OBJECTIVE
Retype the material from the line containing "You are a computer-use" up to and including the line containing "Instruction: Import an image into the canvas", with no changes.

STORED DATA
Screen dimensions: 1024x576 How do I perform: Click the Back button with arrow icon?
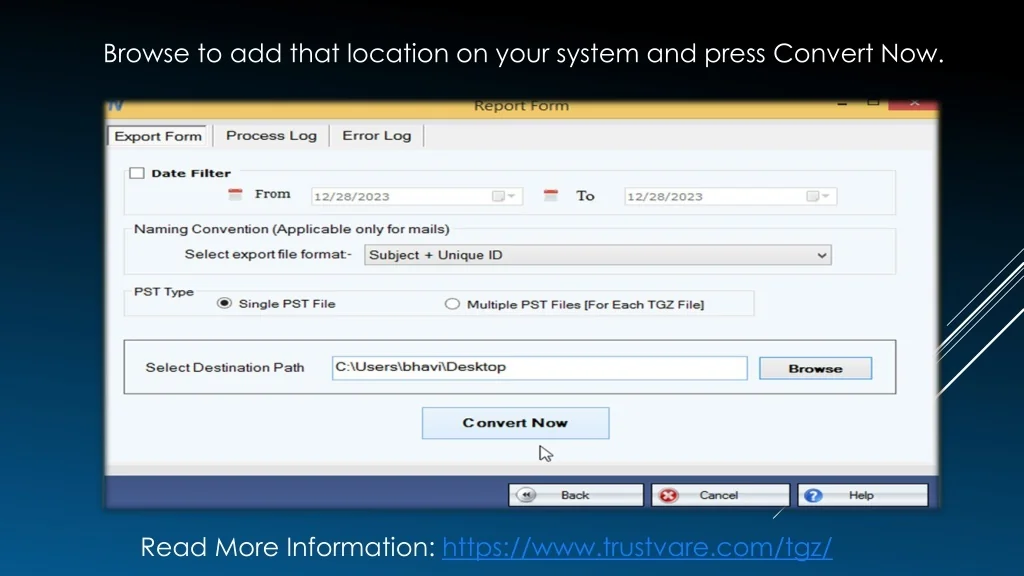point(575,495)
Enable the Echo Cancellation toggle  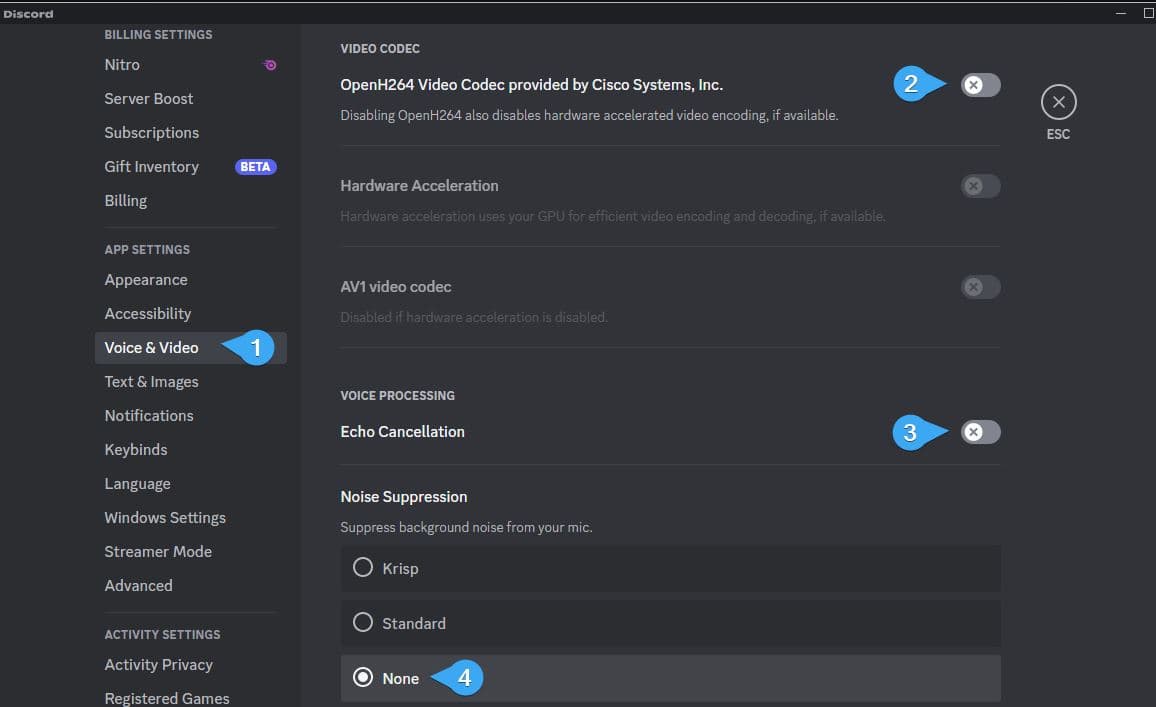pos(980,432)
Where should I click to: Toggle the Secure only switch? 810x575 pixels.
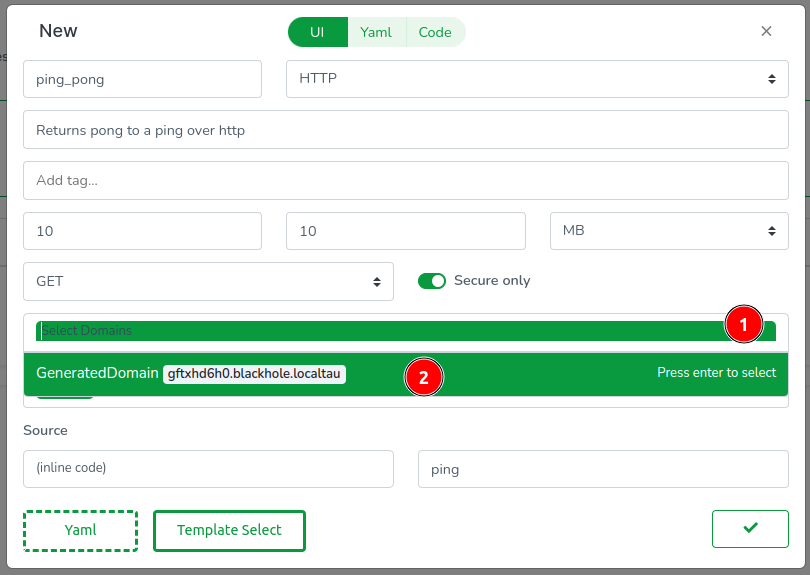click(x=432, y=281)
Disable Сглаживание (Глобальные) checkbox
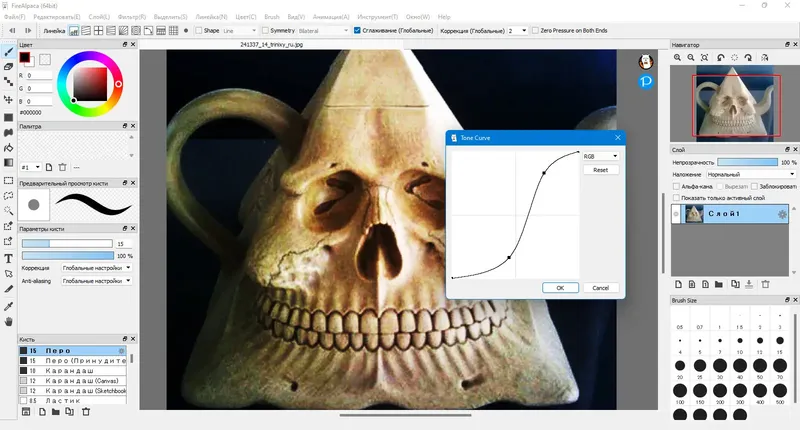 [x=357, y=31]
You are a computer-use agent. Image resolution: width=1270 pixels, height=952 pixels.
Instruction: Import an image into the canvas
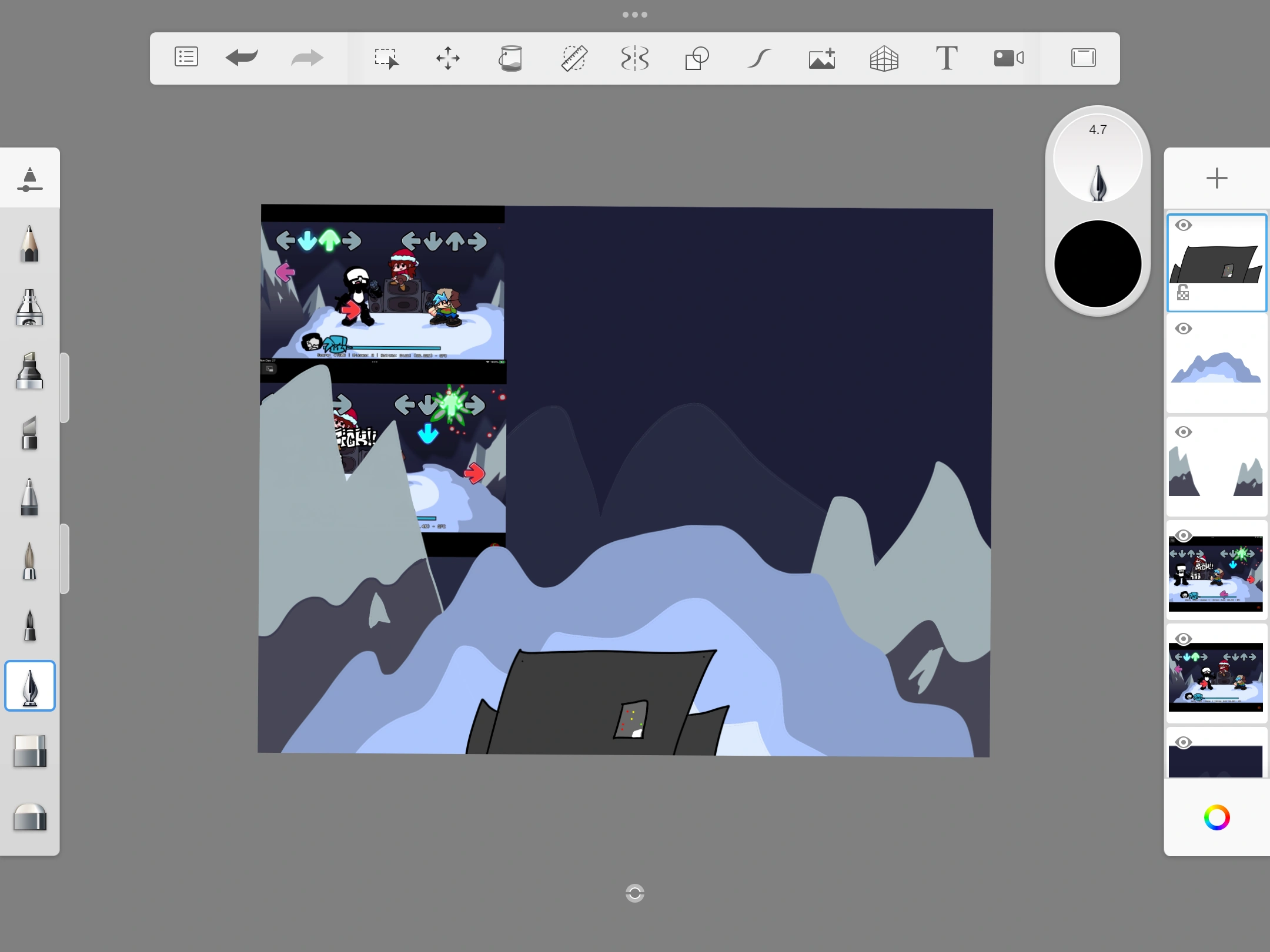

...

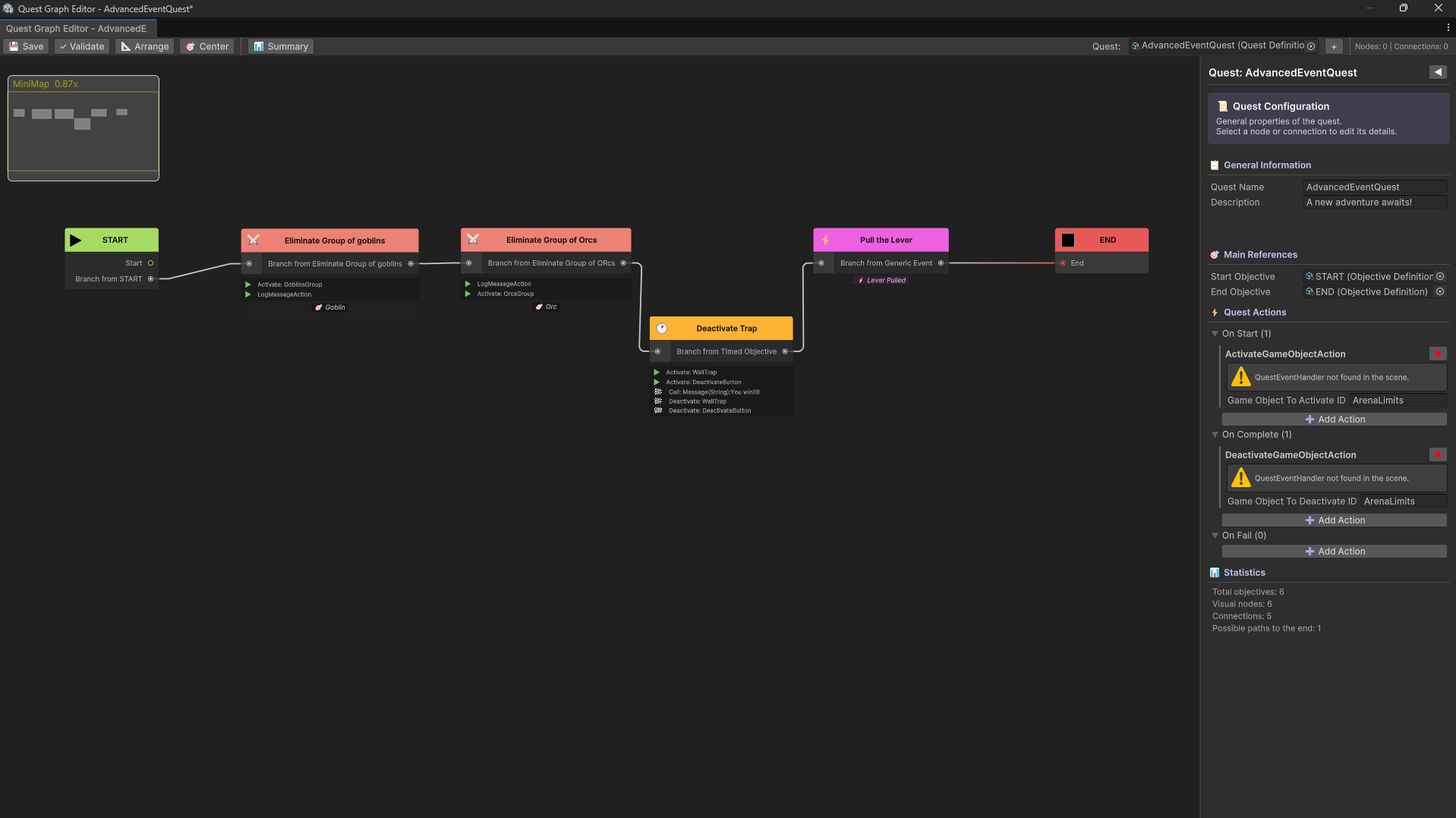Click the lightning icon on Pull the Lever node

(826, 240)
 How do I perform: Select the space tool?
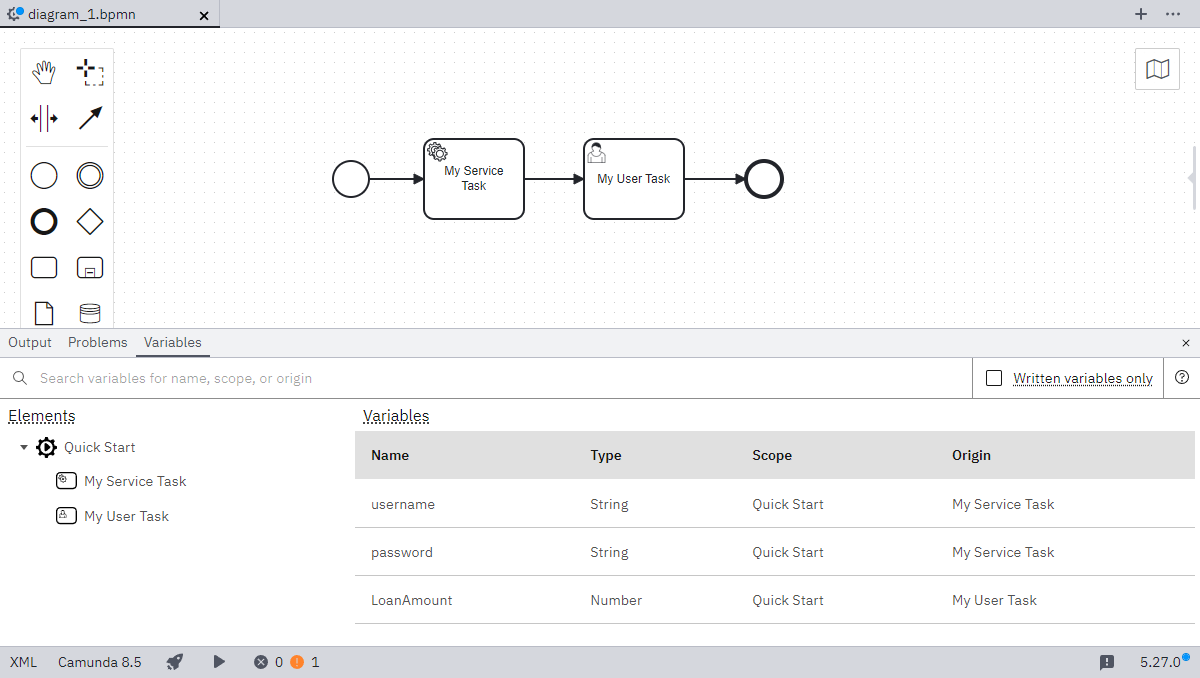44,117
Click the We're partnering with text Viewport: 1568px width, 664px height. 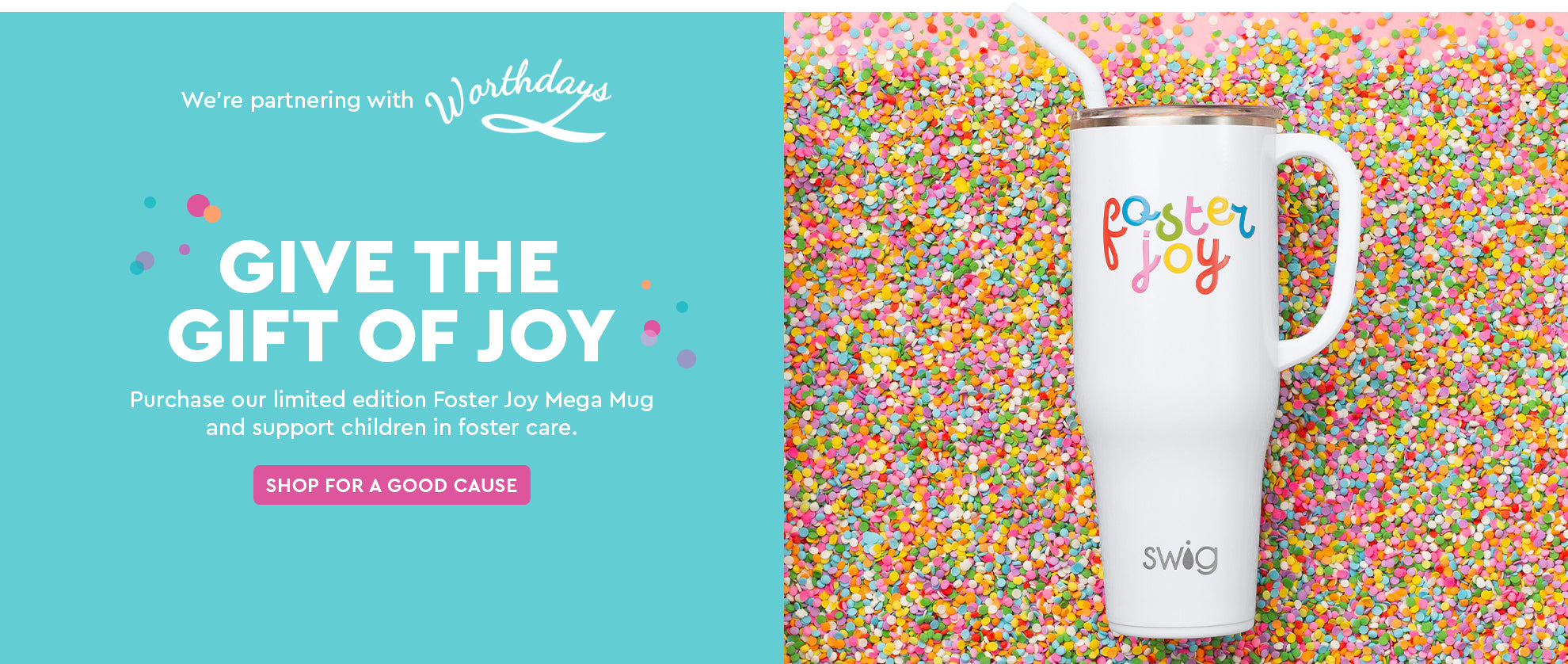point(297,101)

RESPONSE FOR THIS EXERCISE
You are a computer-use agent. Image resolution: width=1270 pixels, height=952 pixels.
Instruction: Import an image into the canvas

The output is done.